Мопогите скачать laf файла. А то задолбался ждать "Идёт скачивание" и больше нихрена. Менял дырки в интернет, чистил куки, молился. Всё похрену Unibites/ Подсобите товарищи:
http://www.unibytes.com/HePoqiL.IqwL...3UgBB?referer=
http://www.unibytes.com/iG42IJ-O3_wL...3UgBB?referer=
За ранее очень благодарен.

----------


## AMSImain

та же самая проблема, пишет идёт скачивание, а скачивание так и не пошло...

----------


## sam1285

http://www.unibytes.com/QTIDzlZi04UL...HH5QB&referer= Не могу скачать. Пишет скачивания, но не качается.

----------


## Fltr

> http://www.unibytes.com/QTIDzlZi04UL...HH5QB&referer= Не могу скачать. Пишет скачивания, но не качается.


Здесь дистрибутивы платформы с releases.1c.ru

windows_8_3_14_1779
https://cloud.mail.ru/public/5rit/2VUsoPviD

windows64full_8_3_14_1779
https://cloud.mail.ru/public/5vMu/5ckmRz5qu

----------


## skillful

> та же самая проблема, пишет идёт скачивание, а скачивание так и не пошло...


Поддержу. Давно уже так. Только раза с седьмого закачка может пойти. Но ждать 7 раз по 90 сек. просто за....

----------


## skillful

Есть какая то хитрость для закачки. А если использовать дешевый сервис для скачивания с unibytes.com, то все норм. Закачка начинается всегда с первого раза.

----------


## MArfa_63

У меня тож беда. Не могу скачать UNF_1.6.17.161_CF.zip

----------


## rossya

Доброго времени суток... Не могу скачать последнее обновление для "Бухгалтерия предприятия БАЗОВАЯ, ред. 2.0" 2.0.66.82. Даже к списку файлов не пускает и сайт обменника вообще не открывает! Что случилось?

----------


## rossya

Целый день бился... так и не смог скачать http://www.unibytes.com/viponly/R0Nx...kLqw-Us4P3UgBB     Файл: BPBase83_2.0.66.82_updsetup.zip

----------


## rossya

Целый день бился... даже купил премиум-статус... все равно не помогло... не смог скачать http://www.unibytes.com/viponly/R0Nx...kLqw-Us4P3UgBB   Файл: BPBase83_2.0.66.82_updsetup.zip

----------


## TrinitronOTV

> Целый день бился... даже купил премиум-статус... все равно не помогло... не смог скачать http://www.unibytes.com/viponly/R0Nx...kLqw-Us4P3UgBB   Файл: BPBase83_2.0.66.82_updsetup.zip


BPBase83_2.0.66.82_updsetup.zip

----------

rossya (05.07.2019)

----------


## Nagual

Здравствуйте, та же проблема. только со скачиванием последней платформы и бп 8.3. проф. 
Уже и браузеры менял и куки чистил. развод какой-то ей богу.

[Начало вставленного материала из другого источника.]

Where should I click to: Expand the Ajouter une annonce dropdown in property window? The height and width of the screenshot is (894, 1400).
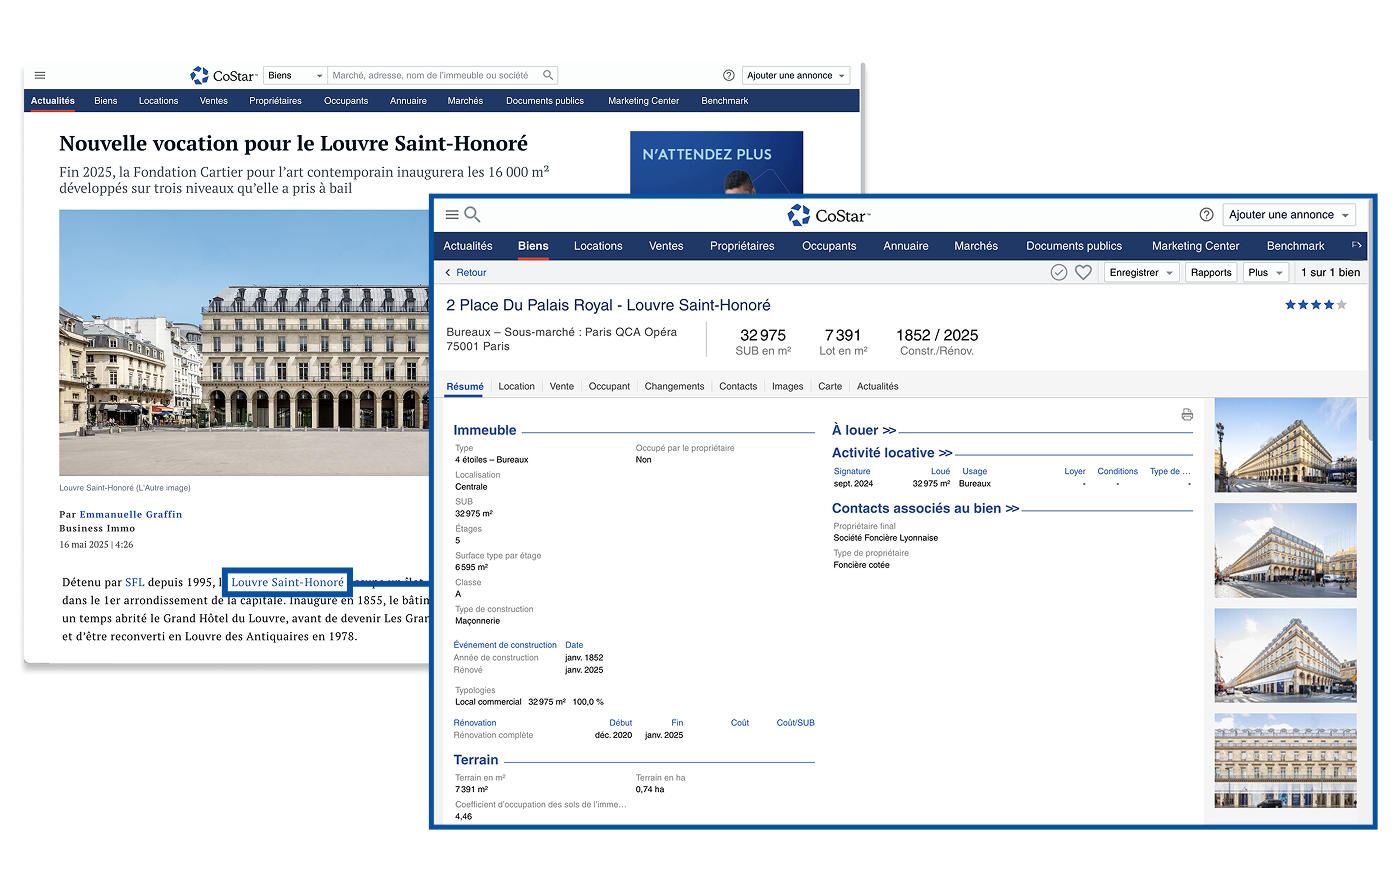tap(1289, 215)
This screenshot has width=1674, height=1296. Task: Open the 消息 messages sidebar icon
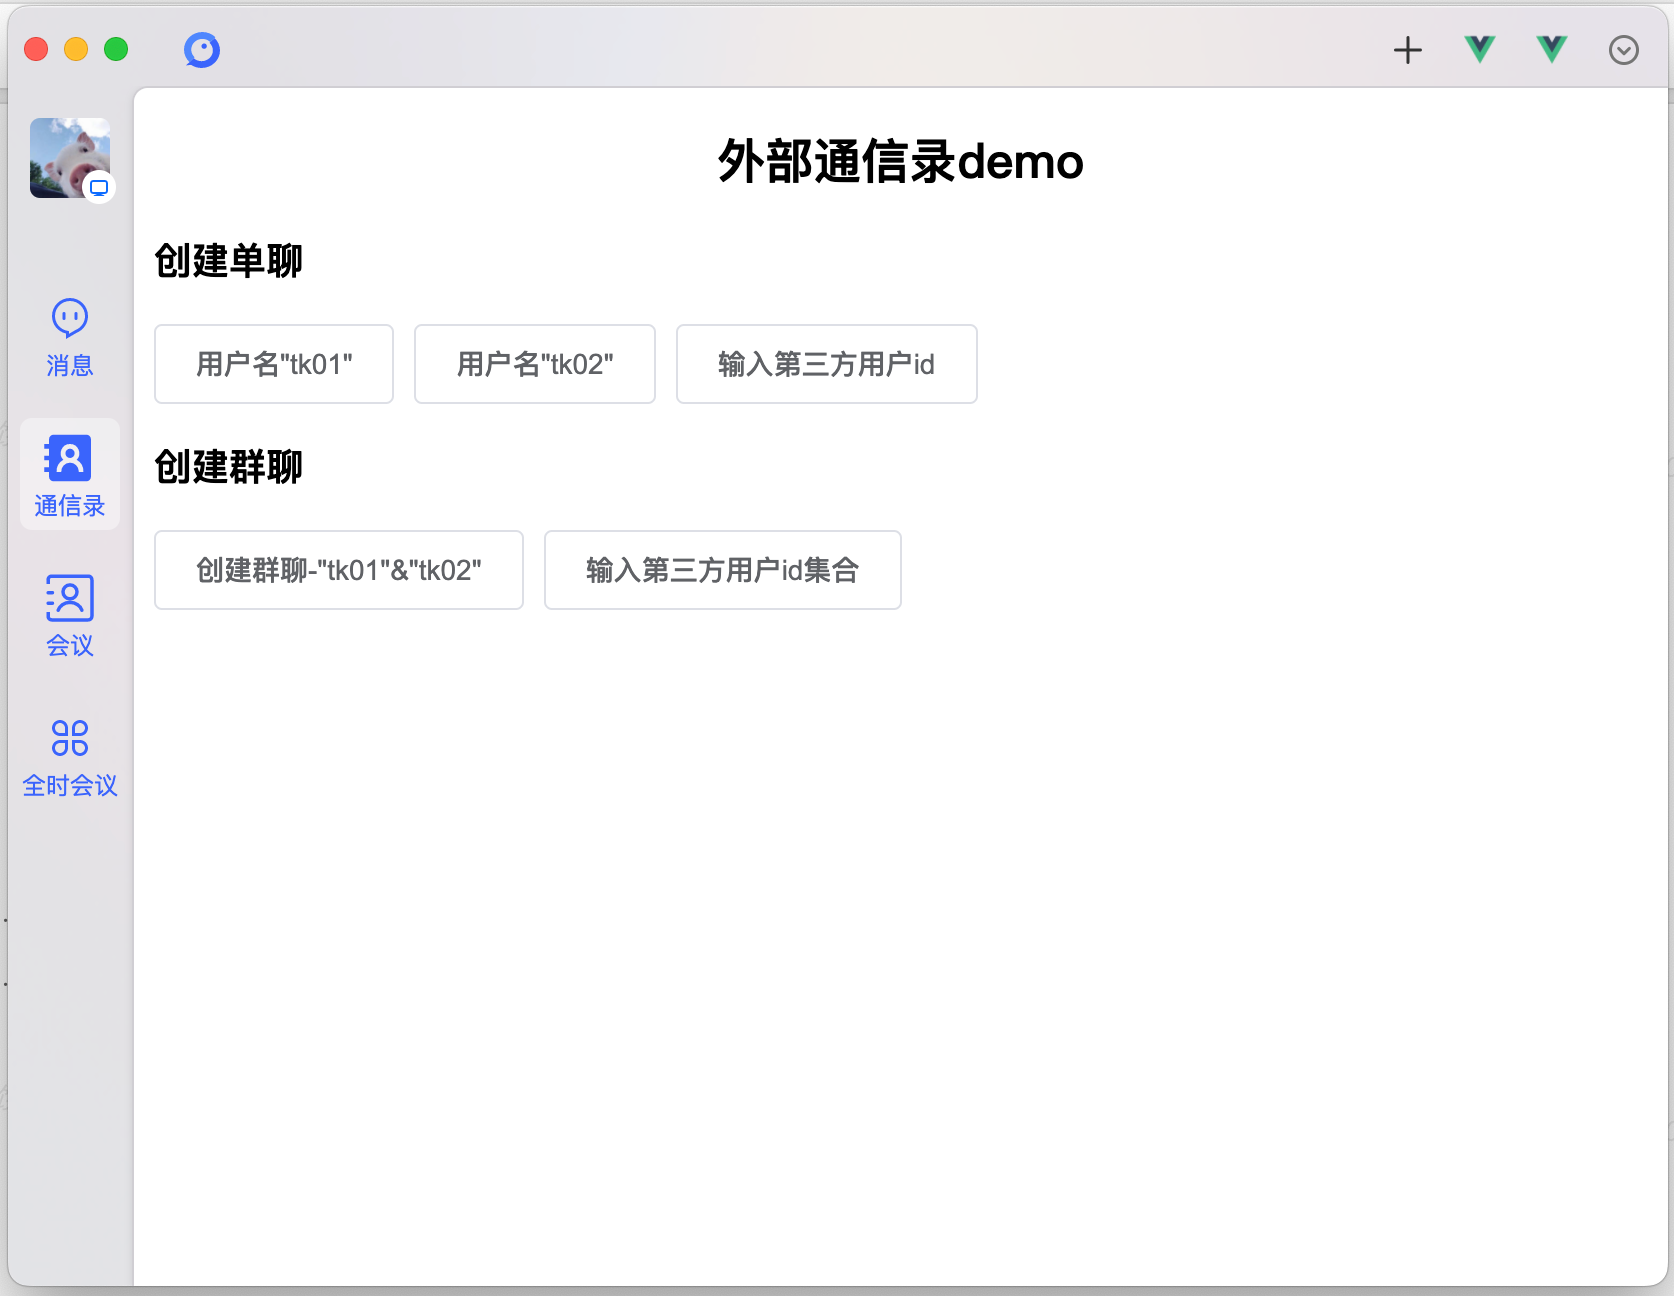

http://www.unibytes.com/viponly/rmTJ...gLqw-Us4P3UgBB
http://www.unibytes.com/viponly/4gSc...cLqw-Us4P3UgBB

деньги берут, скачать - нет. может пора сменить файлохостинг?

----------


## rossya

> Здравствуйте, та же проблема. только со скачиванием последней платформы и бп 8.3. проф. 
> Уже и браузеры менял и куки чистил. развод какой-то ей богу.
> 
> http://www.unibytes.com/viponly/rmTJ...gLqw-Us4P3UgBB
> http://www.unibytes.com/viponly/4gSc...cLqw-Us4P3UgBB
> 
> деньги берут, скачать - нет. может пора сменить файлохостинг?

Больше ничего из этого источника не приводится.